The pro pipeline is being built in public
The biggest sign that Asia’s pickleball market is maturing is the way it is trying to professionalize talent across age groups. UPA Asia’s Trailblazers Program is presented as a pathway that turns “today’s talent in to tomorrow’s stars,” and the phrase is more than marketing language. The program is designed to increase competitiveness and recognition for Asian players and to connect them to a high-performance route through PPA and MLP competition.
That route already has a concrete shape. In 2025, UPA Asia sent 12 Asian players to a three-month all-expenses-paid stint in Arizona, giving them exposure to a higher-intensity training and tournament environment. The 2026 Trailblazers Class then expanded the model further, with eight Trailblazers earning two-year pro contracts and eight Rising Stars receiving one-year contracts and development support. For a sport still building its labor market, those contracts are not a side note. They are the labor system.
What Singapore’s tournament calendar says about the next step
The growth in courts, players, and contracts is now feeding into a bigger event calendar. Singapore will host the first PPA Tour Asia tournament from July 23 to 26, 2026, when the US$70,000 PPA Asia 500 Singapore Open arrives at the Singapore Sports Hub. That is more than a single tournament stop. It signals that Singapore has moved from community-building to staging a regional professional showcase.

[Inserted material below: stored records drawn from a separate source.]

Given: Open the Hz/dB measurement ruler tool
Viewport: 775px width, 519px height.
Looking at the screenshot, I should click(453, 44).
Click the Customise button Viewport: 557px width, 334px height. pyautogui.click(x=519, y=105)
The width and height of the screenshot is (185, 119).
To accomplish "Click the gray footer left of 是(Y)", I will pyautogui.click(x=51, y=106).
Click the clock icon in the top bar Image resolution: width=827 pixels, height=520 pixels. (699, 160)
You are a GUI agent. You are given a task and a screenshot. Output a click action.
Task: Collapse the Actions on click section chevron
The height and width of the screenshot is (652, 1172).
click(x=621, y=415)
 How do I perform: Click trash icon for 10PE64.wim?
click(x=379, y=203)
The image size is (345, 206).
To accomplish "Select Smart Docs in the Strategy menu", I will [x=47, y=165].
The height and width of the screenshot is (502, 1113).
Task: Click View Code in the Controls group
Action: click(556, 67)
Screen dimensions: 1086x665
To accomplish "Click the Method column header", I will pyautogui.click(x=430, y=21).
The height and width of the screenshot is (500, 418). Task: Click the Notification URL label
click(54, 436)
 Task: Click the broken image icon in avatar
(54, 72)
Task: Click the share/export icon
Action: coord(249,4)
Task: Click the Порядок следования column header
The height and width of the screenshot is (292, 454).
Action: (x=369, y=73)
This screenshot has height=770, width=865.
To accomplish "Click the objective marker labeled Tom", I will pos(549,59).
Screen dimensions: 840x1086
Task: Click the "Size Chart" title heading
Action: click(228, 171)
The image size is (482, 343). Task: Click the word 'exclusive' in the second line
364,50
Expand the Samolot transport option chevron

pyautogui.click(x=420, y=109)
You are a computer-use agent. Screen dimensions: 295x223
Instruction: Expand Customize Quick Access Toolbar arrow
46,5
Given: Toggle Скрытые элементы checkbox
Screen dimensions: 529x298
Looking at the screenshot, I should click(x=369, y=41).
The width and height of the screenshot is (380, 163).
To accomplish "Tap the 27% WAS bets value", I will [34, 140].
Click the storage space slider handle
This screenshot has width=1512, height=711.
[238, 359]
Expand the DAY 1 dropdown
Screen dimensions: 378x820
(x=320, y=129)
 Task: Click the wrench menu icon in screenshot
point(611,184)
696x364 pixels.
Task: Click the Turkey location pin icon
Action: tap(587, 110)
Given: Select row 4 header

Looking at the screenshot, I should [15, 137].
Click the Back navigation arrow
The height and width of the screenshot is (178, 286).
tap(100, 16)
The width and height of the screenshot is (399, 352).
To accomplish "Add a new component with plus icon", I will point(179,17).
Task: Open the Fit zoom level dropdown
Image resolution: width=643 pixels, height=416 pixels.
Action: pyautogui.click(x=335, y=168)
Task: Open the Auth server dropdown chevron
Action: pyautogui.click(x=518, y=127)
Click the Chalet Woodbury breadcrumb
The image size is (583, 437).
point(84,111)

That shift matters because the sport’s selling point in Asia is not only that it is accessible. It is that it can support a broad age range without forcing players out once their explosive years are behind them. Veteran athletes, family players, and aspiring pros are all finding a place in the same ecosystem, and that mix is exactly what gives pickleball room to keep expanding across aging Asian societies.
This article was produced by Prism’s automated news system from verified source data, official records, and press releases, then run through automated quality and moderation checks before publishing. The system is built and supervised by the people who set the standards it runs under. Read our full AI policy.